Effects of Feminism on the History of Modern Japan

            Feminist
movements have had remarkable effects on the modern Japanese society. Because
of feminism activity in Japan, women now enjoy sexual freedom although it is
still limited. Feminist movements in Japan managed to overturn some of the
restrictive social and gender roles and have provided Japanese women with more
freedom (Fujimura-Fanselow 45). For instance, early feminists were able to
successfully advocate for the political inclusion of women. Women also gained
more freedom with their body after the legalization of the birth control pill
in 1999 (Kano 50). Another legacy of feminist movement in Japan is increased
educational opportunities for women. In addition, the feminist movement helped
in the prohibition of discrimination in employment following the passage of the
Equal Employment Opportunity Law in 1985 (Kano 50). Other notable effects of
feminism in Japan include an increase in women participation in the labor force
and an increase in the number of women in leadership roles

            Additionally…, even
though Japan as gone through numerous changes in their definition of feminism
and as well as the external influences from other countries such as The Untied
States of America and as well as Great Britan, Japan’s feminism is still unique
on its own.

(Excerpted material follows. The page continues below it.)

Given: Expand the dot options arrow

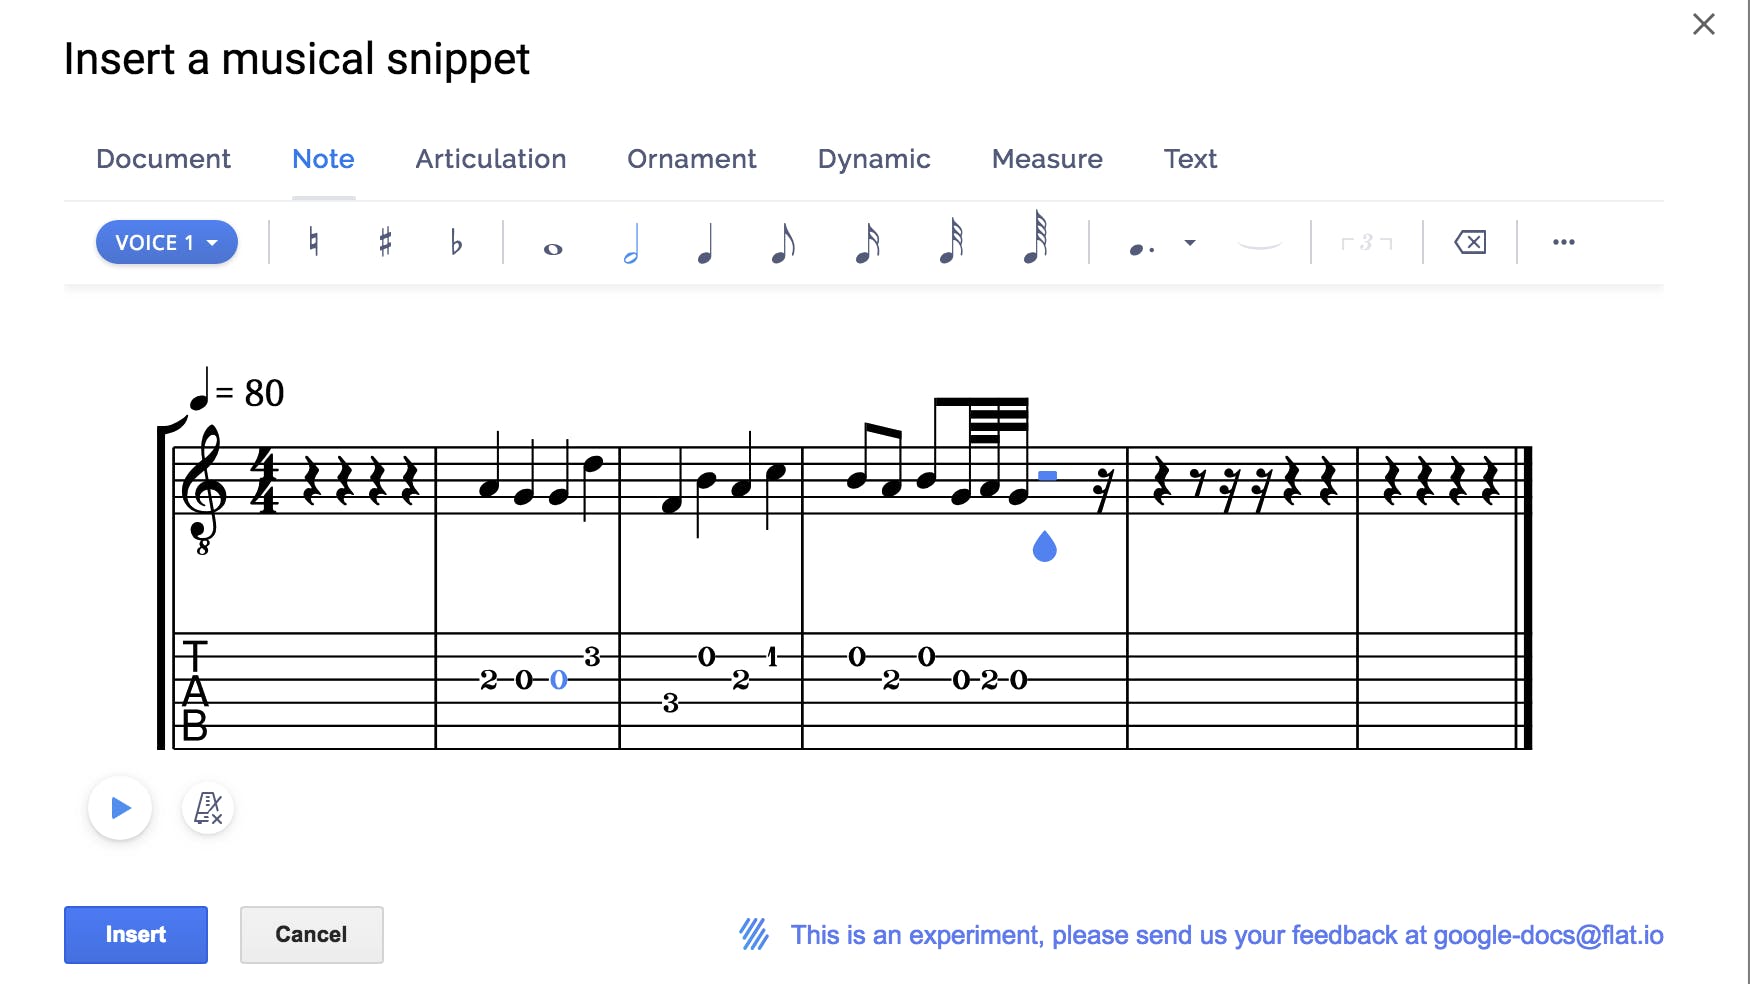Looking at the screenshot, I should tap(1190, 242).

This is because that Japan has gone thrugh different situations compared
to the other countries, this makes them different and make them define feminism
differently.

Conclusion

Feminist movements in Japan have
their origins in the second half of the 19th century after Japanese
women interacted with American women, which awakened their feminist
consciousness. Just like their Western counterparts, Japanese women exploited
the modernization and civilization drive to advocate for economic, social, and
political equality between men and women. Therefore, from the outset, Japanese
feminist movement was a response to overseas feminist movements. In fact,
feminist movements in Japan often coincided with oversees waves of feminism in
America and beyond, which is due to the influence of their American
counterparts. This is evident by elements of radical feminism during the early
movements. A comparison of Japanese feminism to Western feminism shows that
they deal with similar issues of women’s suffrage, education, sexuality, and
quality in labor. However, there are differences in the manner in which
feminism is conceptualized in the two countries. Specifically, Japanese
feminism does not emphasize individual autonomy as is the case with Western
feminism, which is attributable to the cultural differences. The legacy of
feminism in Japan is evident, which include increased sexual freedoms,
political inclusion, increased educational opportunities, and reduced
employment discrimination for women.